The Portuguese SpeechDat(II) FDB-4000 comprises 4027 Portuguese speakers (1861 males, 2166 females) recorded over the Portuguese fixed telephone network. This database is partitioned into 11 CDs. The speech databases made within the SpeechDat(II) project were validated by SPEX, the Netherlands, to assess their compliance with the SpeechDat format and content specifications.
Speech samples are stored as sequences of 8-bit 8 kHz A-law. Each prompted utterance is stored in a separate file. Each signal file is accompanied by an ASCII SAM label file which contains the relevant descriptive information.
Each speaker uttered the following items:
- 1 isolated single digit
- 1 sequence of 10 isolated digits
- 4 numbers : 1 sheet number (5+ digits), 1 telephone number (9-11 digits), 1 credit card number (14-16 digits), 1 PIN code (6 digits)
- 1 currency money amount
- 1 natural number
- 3 dates : 1 spontaneous (date or year of birth), 1 prompted date, 1 relative or general date expression
- 2 time phrases : 1 time of day (spontaneous), 1 time phrase (word style)
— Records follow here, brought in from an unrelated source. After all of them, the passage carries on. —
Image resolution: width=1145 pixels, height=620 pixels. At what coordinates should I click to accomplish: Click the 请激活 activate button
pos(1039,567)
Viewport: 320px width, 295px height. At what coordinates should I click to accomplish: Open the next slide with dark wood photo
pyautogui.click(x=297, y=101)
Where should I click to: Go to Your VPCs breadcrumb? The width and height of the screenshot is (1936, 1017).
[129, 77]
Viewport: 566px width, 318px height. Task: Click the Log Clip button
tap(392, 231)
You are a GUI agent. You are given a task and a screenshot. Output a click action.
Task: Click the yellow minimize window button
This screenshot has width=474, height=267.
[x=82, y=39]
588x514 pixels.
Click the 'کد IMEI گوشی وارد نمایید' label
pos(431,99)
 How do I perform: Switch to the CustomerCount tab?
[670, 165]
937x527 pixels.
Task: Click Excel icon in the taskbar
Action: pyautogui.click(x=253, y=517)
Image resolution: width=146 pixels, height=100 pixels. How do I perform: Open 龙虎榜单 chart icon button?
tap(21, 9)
- 3 spelled words : 1 spontaneous (own forename), 1 city name, 1 real word for coverage
- 5 directory assistance utterances : 1 spontaneous, own forename, 1 city of birth / growing up (spontaneous), 1 frequent city name, 1 frequent company name, 1 common forename and surname
- 2 yes/no questions : 1 predominantly ?yes? question, 1 predominantly ?no? question
- 3 application words
- 1 keyword phrase using an embedded application word
- 4 phonetically rich words
- 9 phonetically rich sentences
The following age distribution has been obtained: 241 speakers are below 16 years old, 1404 speakers are between 16 and 30, 1532 speakers are between 31 and 45, 711 speakers are between 46 and 60, and 139 speakers are over 60.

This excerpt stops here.